◆ Your goal
If a line below contains the string "list", copy it out.

Saved data entries
__________

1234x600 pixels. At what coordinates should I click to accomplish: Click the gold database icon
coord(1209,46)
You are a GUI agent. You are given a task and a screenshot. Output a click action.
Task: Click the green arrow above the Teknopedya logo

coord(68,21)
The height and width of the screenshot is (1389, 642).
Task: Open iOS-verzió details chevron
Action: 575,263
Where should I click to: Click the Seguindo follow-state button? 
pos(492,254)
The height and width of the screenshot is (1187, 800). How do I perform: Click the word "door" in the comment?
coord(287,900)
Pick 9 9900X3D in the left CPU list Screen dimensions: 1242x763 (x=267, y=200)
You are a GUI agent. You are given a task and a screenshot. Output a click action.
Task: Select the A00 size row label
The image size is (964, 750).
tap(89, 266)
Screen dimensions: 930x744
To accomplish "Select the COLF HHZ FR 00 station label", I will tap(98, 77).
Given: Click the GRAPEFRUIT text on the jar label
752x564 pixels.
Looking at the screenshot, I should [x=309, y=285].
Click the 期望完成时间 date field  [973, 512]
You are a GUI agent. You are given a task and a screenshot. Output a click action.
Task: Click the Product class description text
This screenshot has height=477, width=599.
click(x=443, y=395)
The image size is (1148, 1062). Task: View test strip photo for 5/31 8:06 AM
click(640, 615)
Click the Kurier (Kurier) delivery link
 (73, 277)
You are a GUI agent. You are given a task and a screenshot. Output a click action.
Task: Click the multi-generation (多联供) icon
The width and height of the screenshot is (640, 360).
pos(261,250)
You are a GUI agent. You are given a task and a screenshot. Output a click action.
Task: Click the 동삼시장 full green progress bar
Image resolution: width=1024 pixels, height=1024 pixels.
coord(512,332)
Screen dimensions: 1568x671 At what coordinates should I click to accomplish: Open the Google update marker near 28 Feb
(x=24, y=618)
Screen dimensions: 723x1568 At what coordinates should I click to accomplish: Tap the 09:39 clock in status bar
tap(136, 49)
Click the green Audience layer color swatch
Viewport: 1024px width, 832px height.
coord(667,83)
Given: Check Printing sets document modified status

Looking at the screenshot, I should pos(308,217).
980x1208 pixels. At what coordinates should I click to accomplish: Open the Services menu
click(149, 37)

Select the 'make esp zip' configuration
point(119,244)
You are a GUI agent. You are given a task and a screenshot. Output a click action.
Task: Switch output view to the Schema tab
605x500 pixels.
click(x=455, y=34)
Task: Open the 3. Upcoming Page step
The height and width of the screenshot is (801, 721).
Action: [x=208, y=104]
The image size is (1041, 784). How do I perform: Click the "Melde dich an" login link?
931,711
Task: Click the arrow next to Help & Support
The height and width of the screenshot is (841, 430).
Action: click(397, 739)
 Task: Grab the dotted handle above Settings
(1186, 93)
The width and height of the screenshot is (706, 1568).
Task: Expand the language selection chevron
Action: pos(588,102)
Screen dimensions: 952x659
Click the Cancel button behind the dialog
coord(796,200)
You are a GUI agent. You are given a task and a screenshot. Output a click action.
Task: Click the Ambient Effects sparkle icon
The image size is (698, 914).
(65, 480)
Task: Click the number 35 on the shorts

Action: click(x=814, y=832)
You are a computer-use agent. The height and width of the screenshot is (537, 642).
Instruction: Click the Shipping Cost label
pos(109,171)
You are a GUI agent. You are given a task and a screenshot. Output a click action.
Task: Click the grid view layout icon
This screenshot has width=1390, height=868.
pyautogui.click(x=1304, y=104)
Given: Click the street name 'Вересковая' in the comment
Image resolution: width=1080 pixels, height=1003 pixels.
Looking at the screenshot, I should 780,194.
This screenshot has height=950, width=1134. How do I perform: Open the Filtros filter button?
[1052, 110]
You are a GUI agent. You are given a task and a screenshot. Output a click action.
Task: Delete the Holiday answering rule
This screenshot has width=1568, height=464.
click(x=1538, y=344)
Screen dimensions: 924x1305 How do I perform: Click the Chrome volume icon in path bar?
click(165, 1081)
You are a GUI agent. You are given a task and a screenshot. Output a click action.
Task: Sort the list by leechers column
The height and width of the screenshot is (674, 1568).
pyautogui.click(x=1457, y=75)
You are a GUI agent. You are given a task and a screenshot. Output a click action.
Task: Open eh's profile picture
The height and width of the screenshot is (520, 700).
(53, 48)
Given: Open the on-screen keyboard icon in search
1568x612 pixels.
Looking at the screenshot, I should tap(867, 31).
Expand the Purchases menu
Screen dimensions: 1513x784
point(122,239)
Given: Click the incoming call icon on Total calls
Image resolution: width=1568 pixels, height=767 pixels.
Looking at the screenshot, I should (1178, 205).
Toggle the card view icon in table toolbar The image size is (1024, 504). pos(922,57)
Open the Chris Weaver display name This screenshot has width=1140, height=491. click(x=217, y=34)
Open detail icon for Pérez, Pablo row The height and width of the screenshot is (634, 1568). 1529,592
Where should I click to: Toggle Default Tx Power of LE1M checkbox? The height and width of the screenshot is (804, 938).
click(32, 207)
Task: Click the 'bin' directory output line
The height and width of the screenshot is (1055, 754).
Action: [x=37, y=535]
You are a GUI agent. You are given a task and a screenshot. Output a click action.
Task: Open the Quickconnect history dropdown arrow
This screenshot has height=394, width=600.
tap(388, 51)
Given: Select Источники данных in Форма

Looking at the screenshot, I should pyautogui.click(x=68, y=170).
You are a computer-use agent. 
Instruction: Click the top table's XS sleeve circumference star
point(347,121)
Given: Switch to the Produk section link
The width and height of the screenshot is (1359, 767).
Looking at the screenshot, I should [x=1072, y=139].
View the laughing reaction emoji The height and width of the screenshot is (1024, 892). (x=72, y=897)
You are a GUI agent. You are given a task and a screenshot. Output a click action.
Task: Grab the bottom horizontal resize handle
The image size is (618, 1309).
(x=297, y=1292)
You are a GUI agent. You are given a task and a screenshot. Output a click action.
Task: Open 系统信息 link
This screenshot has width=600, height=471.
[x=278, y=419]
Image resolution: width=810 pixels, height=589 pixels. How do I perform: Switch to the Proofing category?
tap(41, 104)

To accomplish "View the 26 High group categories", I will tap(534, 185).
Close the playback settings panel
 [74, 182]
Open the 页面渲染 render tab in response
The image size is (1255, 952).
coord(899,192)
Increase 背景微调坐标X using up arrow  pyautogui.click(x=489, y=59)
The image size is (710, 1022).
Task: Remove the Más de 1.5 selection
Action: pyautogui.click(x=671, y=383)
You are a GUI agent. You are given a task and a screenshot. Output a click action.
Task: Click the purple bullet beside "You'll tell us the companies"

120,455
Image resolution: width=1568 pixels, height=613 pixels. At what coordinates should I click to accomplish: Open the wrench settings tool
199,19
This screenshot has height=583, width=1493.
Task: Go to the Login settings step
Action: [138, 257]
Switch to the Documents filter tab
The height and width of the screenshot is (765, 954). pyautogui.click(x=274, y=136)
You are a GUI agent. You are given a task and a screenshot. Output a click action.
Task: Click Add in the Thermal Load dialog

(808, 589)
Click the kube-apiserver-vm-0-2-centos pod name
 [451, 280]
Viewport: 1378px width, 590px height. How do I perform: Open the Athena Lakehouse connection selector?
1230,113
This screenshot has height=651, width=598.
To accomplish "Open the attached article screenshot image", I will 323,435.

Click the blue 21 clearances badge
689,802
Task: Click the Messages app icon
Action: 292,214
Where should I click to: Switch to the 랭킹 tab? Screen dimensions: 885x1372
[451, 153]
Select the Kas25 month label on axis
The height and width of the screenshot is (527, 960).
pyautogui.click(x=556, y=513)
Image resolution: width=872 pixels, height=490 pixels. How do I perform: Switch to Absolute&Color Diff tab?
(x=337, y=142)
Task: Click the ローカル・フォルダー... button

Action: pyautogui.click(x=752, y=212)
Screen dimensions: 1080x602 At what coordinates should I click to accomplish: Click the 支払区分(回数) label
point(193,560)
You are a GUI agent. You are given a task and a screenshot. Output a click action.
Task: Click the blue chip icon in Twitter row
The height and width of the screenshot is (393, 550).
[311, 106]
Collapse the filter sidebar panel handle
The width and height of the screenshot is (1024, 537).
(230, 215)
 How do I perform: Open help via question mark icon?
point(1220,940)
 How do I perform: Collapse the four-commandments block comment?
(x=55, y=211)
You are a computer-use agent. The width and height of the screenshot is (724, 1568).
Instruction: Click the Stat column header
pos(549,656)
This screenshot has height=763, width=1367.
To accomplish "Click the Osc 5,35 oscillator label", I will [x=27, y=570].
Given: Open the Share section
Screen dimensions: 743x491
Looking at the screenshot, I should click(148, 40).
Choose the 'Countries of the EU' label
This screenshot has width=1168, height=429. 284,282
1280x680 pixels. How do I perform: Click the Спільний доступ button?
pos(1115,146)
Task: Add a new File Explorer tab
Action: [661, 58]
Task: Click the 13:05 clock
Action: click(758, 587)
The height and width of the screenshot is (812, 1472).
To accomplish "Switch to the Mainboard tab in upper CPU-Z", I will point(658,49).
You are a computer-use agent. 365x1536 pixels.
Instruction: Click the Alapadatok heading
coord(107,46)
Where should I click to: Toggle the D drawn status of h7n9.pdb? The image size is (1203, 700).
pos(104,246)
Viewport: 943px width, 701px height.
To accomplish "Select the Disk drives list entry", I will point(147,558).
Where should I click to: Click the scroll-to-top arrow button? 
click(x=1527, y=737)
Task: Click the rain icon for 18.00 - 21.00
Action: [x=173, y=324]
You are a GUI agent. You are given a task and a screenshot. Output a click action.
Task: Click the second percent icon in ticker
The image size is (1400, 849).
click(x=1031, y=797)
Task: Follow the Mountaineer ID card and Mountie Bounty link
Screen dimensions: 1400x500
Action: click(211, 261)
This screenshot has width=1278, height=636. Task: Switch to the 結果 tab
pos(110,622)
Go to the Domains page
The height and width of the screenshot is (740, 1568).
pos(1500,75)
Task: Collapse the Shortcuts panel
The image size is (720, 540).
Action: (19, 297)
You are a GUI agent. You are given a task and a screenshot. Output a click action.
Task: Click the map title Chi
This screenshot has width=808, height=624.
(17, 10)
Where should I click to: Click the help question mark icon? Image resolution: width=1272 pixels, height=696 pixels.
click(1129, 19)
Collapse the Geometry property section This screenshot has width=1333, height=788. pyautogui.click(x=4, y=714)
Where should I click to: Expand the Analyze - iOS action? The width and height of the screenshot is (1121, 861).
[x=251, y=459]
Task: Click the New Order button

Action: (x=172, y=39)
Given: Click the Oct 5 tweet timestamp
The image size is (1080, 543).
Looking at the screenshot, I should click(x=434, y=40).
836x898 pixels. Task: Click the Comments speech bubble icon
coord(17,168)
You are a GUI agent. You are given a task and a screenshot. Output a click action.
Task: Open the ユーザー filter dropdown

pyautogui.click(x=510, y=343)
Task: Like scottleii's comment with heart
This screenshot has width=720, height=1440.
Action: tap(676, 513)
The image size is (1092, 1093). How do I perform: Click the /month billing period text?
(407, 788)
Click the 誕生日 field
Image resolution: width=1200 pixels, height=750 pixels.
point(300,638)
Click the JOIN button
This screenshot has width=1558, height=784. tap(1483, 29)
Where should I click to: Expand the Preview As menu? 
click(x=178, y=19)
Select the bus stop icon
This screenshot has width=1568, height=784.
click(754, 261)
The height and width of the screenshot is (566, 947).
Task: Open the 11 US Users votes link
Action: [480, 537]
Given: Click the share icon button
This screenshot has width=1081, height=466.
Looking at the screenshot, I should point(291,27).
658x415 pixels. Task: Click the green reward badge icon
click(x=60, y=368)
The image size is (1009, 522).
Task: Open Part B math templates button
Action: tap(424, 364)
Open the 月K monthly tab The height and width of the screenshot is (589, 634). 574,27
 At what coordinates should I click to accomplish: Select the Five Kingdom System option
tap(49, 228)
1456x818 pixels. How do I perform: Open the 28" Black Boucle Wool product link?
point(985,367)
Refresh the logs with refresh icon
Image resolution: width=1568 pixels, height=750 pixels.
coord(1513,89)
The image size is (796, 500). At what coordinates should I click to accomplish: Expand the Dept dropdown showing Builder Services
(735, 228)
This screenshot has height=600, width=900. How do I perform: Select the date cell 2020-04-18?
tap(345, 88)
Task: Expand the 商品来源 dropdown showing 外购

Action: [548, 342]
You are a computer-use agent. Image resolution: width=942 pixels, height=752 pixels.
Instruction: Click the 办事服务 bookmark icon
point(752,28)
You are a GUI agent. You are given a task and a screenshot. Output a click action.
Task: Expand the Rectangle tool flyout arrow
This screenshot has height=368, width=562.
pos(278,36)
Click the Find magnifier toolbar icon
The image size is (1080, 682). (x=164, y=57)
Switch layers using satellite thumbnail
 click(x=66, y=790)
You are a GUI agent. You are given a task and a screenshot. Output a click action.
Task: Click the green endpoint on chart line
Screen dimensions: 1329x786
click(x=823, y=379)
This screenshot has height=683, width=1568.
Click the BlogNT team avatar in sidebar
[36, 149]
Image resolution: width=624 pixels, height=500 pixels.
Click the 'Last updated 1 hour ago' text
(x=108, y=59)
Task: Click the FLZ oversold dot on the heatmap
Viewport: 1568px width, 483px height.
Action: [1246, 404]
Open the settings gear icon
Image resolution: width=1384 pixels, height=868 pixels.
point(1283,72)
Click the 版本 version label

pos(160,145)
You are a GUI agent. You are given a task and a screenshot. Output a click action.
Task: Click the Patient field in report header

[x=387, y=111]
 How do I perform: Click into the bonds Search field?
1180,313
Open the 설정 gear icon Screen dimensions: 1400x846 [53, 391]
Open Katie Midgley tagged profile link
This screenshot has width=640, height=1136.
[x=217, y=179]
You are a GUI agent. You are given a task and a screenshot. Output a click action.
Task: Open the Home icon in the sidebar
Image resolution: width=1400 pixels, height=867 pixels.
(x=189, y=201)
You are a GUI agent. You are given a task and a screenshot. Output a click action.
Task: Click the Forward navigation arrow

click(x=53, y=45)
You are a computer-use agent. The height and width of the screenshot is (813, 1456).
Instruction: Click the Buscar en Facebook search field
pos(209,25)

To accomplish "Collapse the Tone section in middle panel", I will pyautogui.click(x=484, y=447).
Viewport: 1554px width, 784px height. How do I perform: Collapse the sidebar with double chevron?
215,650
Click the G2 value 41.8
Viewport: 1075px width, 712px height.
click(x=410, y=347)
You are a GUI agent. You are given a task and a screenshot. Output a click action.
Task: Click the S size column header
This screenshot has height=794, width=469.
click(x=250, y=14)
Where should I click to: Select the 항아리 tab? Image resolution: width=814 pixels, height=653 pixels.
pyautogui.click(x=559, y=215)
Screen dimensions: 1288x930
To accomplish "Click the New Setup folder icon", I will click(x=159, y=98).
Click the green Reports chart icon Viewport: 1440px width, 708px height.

__________

◆ Answer section
Pick 9 9900X3D in the left CPU list Screen dimensions: 1242x763 (x=267, y=200)
Task: Sort the list by leechers column
To accomplish "Select the Disk drives list entry", I will point(147,558).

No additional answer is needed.